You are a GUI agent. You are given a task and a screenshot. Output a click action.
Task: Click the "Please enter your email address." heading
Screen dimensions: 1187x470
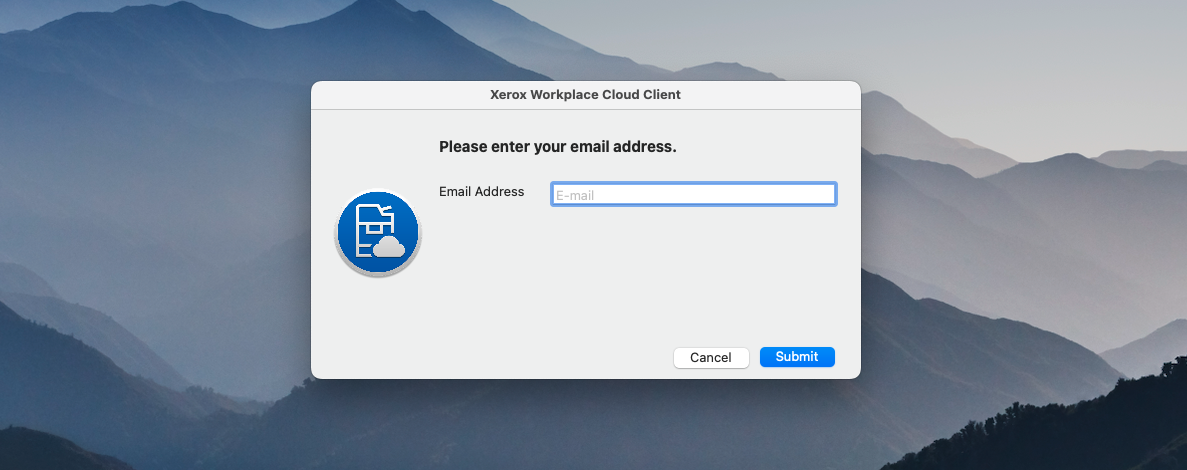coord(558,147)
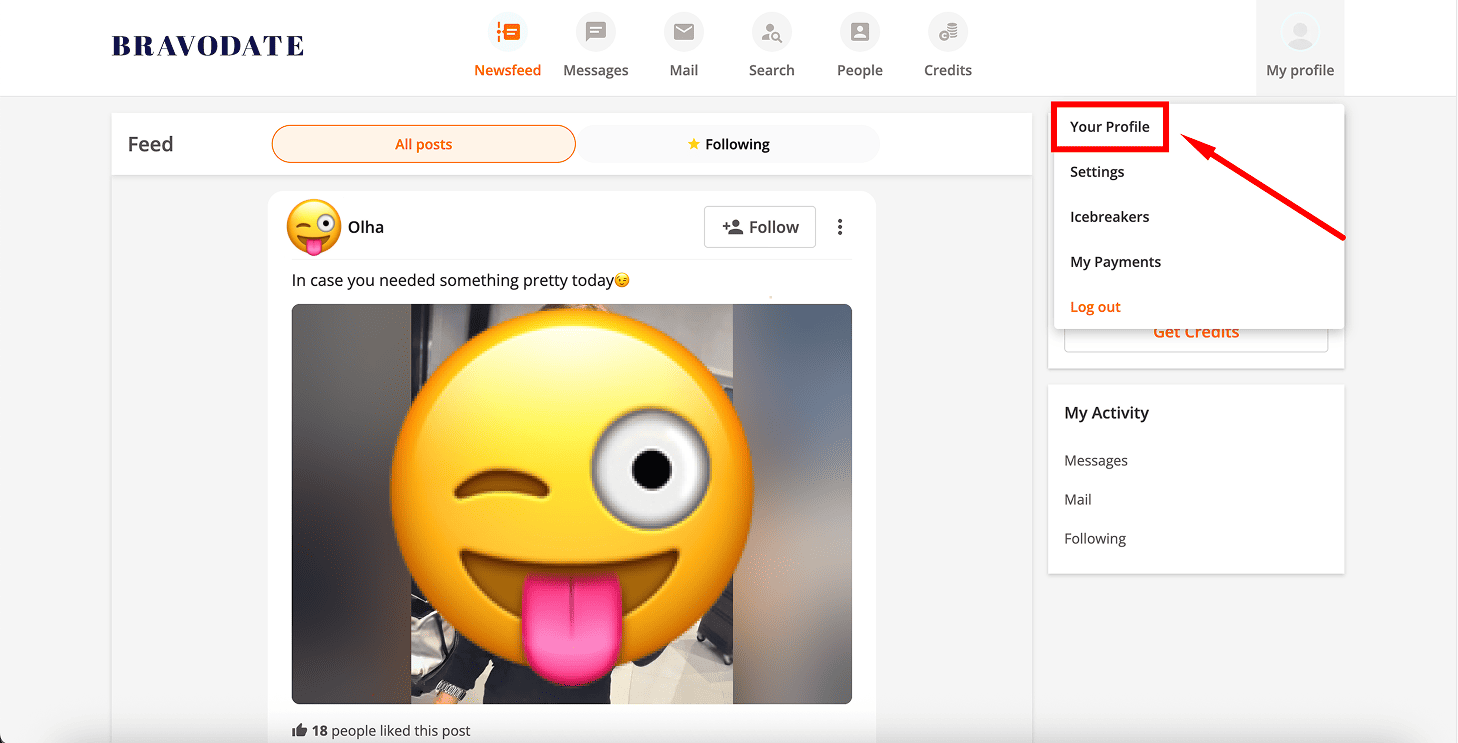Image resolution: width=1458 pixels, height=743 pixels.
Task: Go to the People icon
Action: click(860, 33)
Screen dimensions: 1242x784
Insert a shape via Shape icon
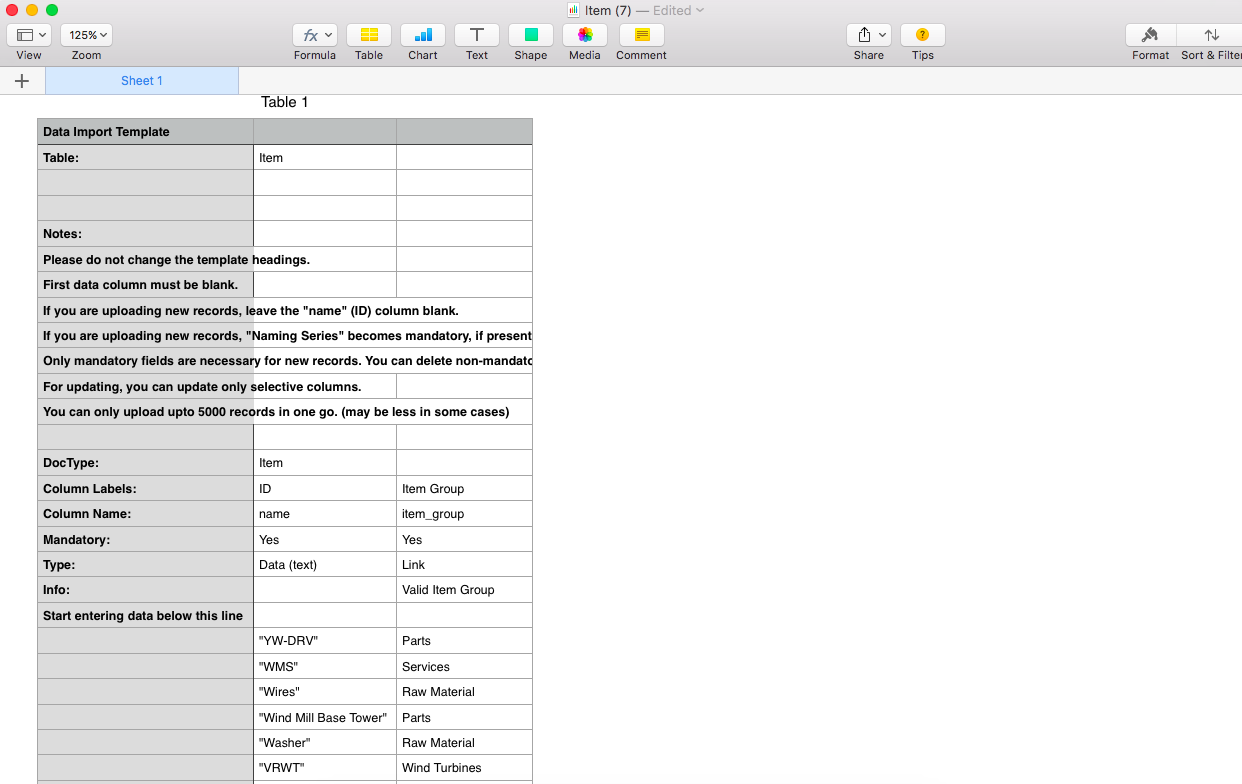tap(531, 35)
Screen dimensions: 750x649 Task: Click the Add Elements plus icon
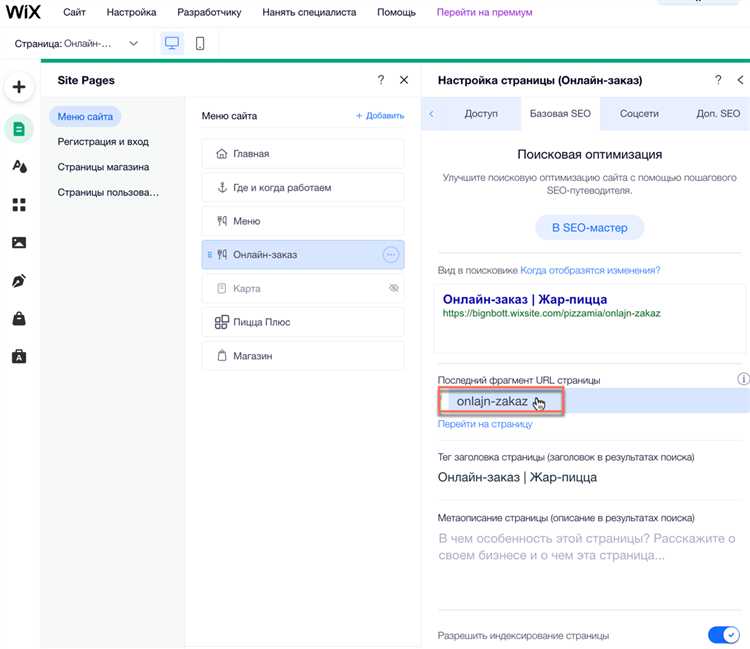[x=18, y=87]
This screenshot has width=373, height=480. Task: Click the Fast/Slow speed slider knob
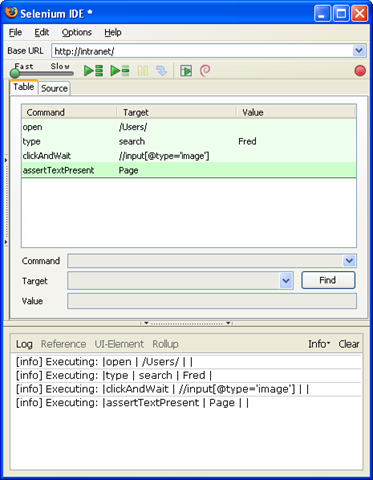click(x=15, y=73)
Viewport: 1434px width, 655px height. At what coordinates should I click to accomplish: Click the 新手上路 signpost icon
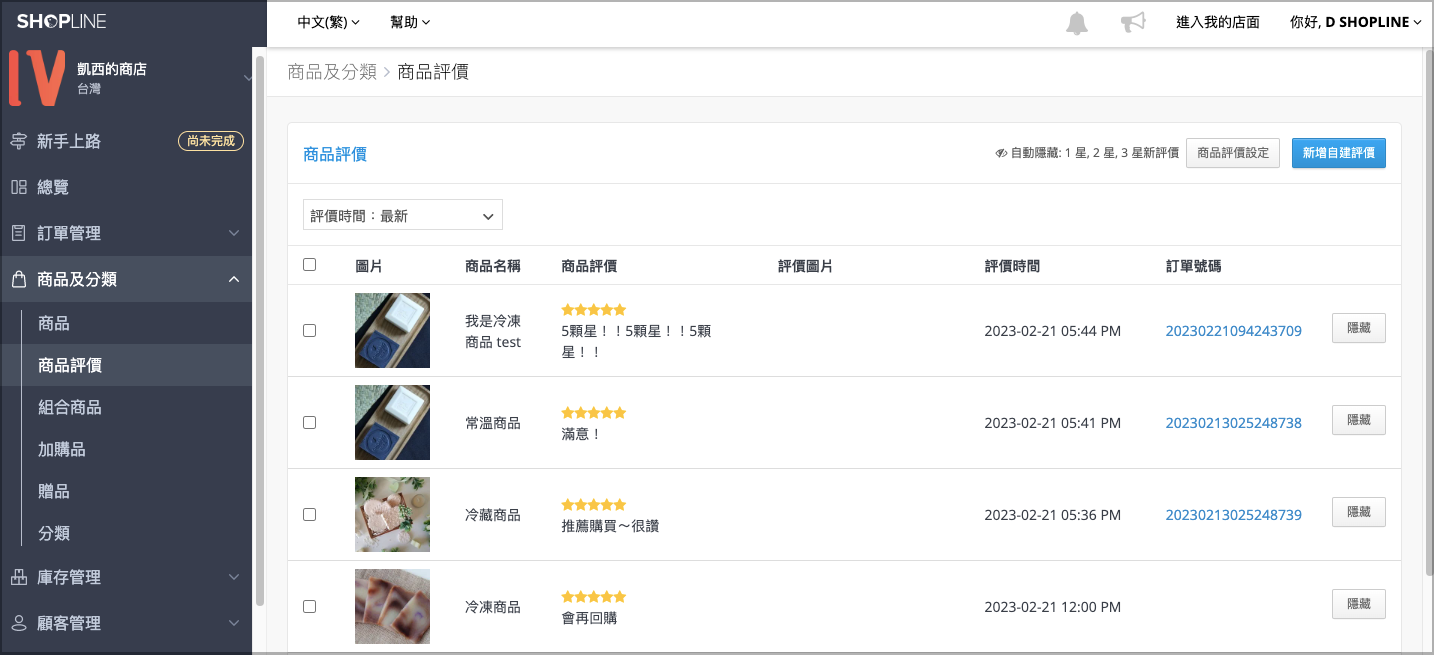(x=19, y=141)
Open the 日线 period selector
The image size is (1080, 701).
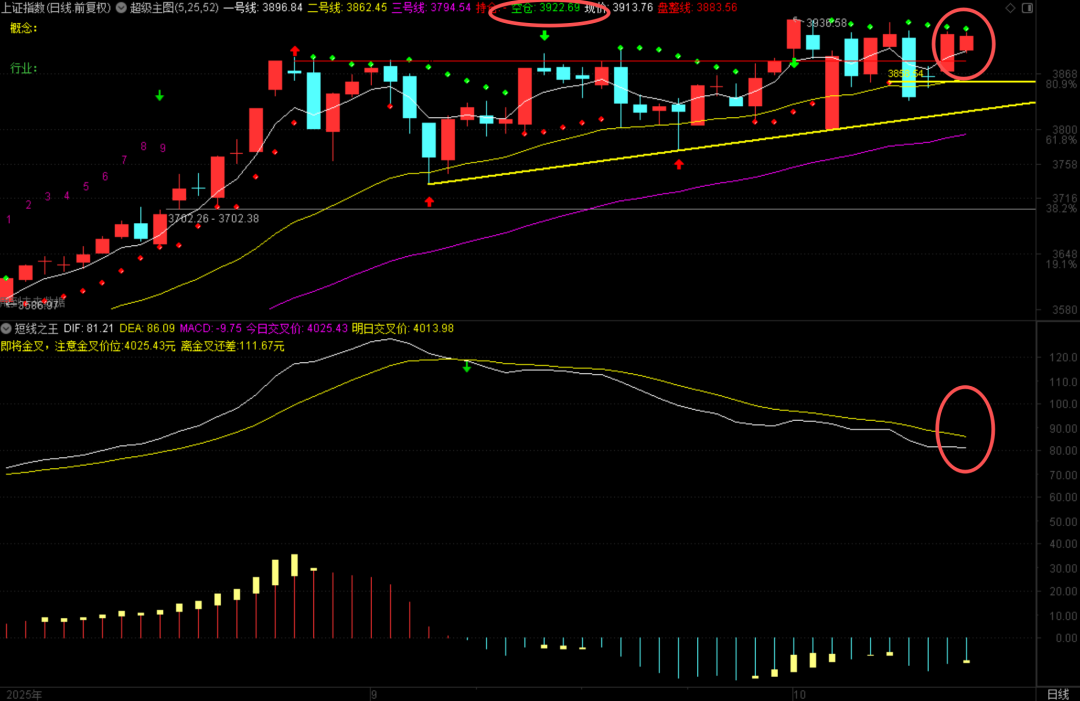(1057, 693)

Work required: With pictures left out, print the lines of the material above from the line containing "This screenshot has" through its last line, exactly and nothing more.

Task output:
This screenshot has width=373, height=480. Task: Click the Fast/Slow speed slider knob
click(x=15, y=73)
Viewport: 1434px width, 655px height. At what coordinates should I click to accomplish: Click the 新手上路 signpost icon
(x=19, y=141)
Open the 日线 period selector
The image size is (1080, 701).
(1057, 693)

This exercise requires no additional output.